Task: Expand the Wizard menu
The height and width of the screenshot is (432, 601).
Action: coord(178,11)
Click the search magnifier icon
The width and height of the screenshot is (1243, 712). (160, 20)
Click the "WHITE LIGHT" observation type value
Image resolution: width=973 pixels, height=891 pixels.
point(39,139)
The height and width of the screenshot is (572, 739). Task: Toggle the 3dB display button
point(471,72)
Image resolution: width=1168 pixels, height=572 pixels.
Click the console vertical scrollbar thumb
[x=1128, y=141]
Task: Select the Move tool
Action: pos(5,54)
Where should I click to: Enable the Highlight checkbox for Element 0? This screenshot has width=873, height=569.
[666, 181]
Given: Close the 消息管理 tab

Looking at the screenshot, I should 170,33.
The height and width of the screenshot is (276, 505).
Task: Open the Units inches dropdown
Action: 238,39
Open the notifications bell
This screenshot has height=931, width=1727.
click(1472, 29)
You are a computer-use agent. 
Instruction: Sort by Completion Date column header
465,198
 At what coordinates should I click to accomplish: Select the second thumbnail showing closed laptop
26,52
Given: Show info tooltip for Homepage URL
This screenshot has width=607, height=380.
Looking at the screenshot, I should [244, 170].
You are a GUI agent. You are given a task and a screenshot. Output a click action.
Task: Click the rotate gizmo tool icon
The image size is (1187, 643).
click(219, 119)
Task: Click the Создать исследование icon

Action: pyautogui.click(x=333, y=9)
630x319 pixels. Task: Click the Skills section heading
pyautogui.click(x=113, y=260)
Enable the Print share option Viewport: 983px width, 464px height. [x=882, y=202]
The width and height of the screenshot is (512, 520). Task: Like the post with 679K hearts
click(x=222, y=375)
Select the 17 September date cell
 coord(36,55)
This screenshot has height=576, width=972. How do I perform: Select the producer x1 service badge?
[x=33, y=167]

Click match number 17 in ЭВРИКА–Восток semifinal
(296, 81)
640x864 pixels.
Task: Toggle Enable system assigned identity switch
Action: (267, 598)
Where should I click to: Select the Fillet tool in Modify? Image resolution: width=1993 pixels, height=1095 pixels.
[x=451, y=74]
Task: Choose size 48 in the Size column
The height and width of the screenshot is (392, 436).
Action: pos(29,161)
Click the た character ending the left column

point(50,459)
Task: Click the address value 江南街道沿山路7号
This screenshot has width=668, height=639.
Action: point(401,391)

::::::::

Work order → The answer consists of every line above in which the word "agent" occurs.

Task answer →
You are a computer-use agent. 
You are a GUI agent. You are given a task and a screenshot. Output a click action.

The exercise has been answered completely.